In this study, genipin-cross-linked collagen/chitosan biodegradable porous scaffolds were prepared for articular cartilage regeneration. The influence of chitosan amount and genipin concentration on the scaffolds physicochemical properties was evaluated. The morphologies of the scaffolds were characterized by scanning electron microscope (SEM) and cross-linking degree was investigated by ninhydrin assay. Additionally, the mechanical properties of the scaffolds were assessed under dynamic compression. To study the swelling ratio and the biostability of the collagen/chitosan scaffold, in vitro tests were also carried out by immersion of the scaffolds in PBS solution or digestion in collagenase, respectively. The results showed that the morphologies of the scaffolds underwent a fiber-like to a sheet-like structural transition by increasing chitosan amount. Genipin cross-linking remarkably changed the morphologies and pore sizes of the scaffolds when chitosan amount was less than 25%. Either by increasing the chitosan ratio or performing cross-linking treatment, the swelling ratio of the scaffolds can be tailored. The ninhydrin assay demonstrated that the addition of chitosan could obviously increase the cross-linking efficiency.
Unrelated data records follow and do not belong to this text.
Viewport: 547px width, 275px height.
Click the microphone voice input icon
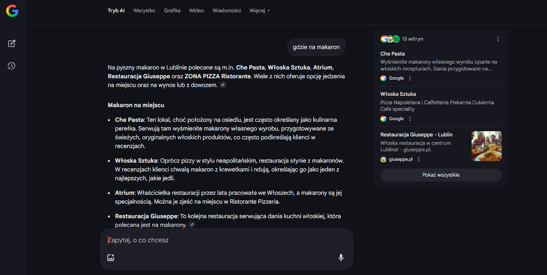pyautogui.click(x=341, y=258)
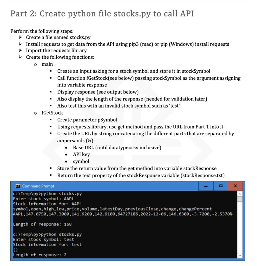Select the arrow bullet beside 'Import the requests library'
This screenshot has width=257, height=266.
click(20, 50)
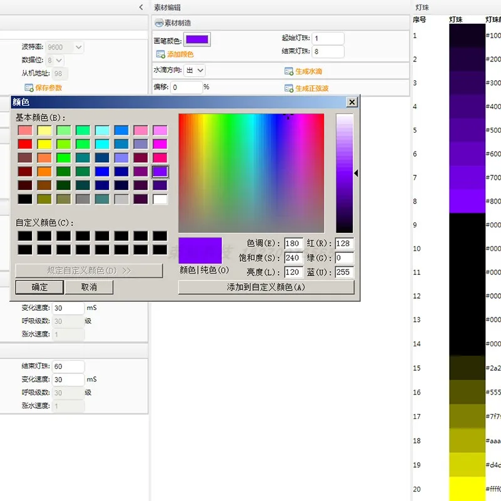Click the hue value input field
The height and width of the screenshot is (501, 501).
pos(293,243)
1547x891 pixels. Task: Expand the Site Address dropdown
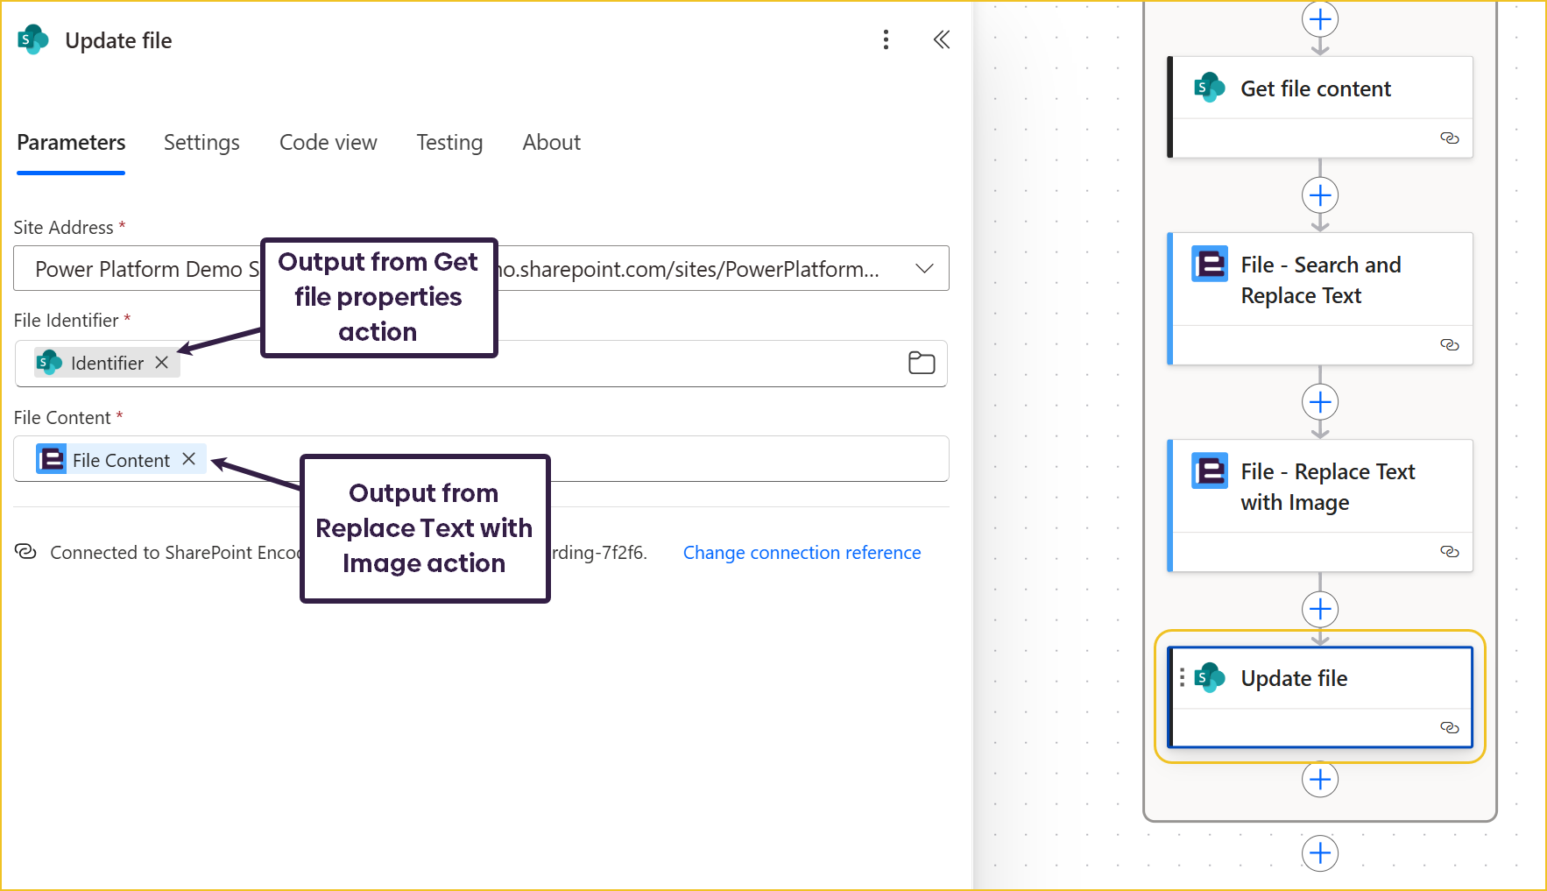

The degradation studies indicated that genipin cross-linking can effectively enhance the biostability of the scaffolds. The biocompatibility of the scaffolds was evaluated by culturing rabbit chondrocytes in vitro. This study demonstrated that a good viability of the chondrocytes seeded on the scaffold was achieved. The SEM analysis has revealed that the chondrocytes adhered well to the surface of the scaffolds and contacted each other. These results suggest that the genipin-cross-linked collagen/chitosan matrix may be a promising formulation for articular cartilage scaffolding.